Крест — страница 23 из 37

Матвей выдохнул, закончил и осел в кресле — он полностью выложился. Искоса глянул на водителя и остался доволен полученным результатом. Актер в его душе аплодировал стоя…

Водитель закатил глаза, эмоционально покачал головой и посмотрел на Матвея с уважением.

— Вах! Какой, слюшай сволич этот бандит! — он сжал волосатый кулак, — я бы его глотка передушил! А ти молодец, парень!

Он протянул ему руку, отчего автобус в очередной раз скаканул в сторону, заставив Матвея схватится за панель.

— Миня Абдулгамид зовут!

Матвей с чувством пожал ему кисть — ему почему-то стал симпатичен этот человек и, неотрывно глядя на дорогу, пробормотал:

— Матвей!

Абдулгамид еще раз восхищенно покачал головой.

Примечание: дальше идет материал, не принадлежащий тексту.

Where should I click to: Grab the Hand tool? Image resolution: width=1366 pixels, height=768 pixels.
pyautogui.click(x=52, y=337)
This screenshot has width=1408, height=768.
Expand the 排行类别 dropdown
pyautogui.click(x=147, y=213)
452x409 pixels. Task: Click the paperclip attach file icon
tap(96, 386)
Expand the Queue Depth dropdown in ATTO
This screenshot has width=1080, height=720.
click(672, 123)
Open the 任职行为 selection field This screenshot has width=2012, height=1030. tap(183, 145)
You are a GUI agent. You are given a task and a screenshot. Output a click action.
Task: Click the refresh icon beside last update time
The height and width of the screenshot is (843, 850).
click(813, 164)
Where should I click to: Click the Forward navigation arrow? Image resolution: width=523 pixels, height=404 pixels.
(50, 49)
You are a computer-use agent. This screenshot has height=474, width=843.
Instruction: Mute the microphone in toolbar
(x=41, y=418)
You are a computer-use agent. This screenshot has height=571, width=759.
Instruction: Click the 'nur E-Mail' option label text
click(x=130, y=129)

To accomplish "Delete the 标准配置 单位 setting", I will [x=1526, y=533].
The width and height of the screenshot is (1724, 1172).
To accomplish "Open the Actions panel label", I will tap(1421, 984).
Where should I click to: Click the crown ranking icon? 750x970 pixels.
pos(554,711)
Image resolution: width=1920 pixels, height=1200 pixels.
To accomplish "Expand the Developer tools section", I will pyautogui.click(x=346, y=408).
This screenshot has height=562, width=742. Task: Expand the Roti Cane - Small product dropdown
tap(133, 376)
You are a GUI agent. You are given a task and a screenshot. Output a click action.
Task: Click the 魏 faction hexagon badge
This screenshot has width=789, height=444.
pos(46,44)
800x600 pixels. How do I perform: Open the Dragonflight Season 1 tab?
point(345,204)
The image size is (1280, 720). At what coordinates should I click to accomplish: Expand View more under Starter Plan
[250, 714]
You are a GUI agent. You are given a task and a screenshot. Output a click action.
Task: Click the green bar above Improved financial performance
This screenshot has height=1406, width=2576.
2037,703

— И-эх! Какой история у тебя — интересный, — он погрустнел, — а ми тут возим овощи, фрукта и ничего нэт…

Он немного смущенно поглядел на Матвея из-под мохнатых бровей. Доверительно сказал.

— Я кагда маладой бил — в армию ходил, в Мурманск. Ми базу подлодки, охранял. Знаешь такой, да? И-х! Холодно было… и зимой и лэтом! И один картошка кушал, и капуста. Я тогда подумаль — нэт, из армия уйду — домой поеду, на солнце грэтся буду, — он насупился, горестно вздохнул, — вот тепер тут застрял, до дому никак нэ доеду, понимаешь… Работа, дэнги, то, сё…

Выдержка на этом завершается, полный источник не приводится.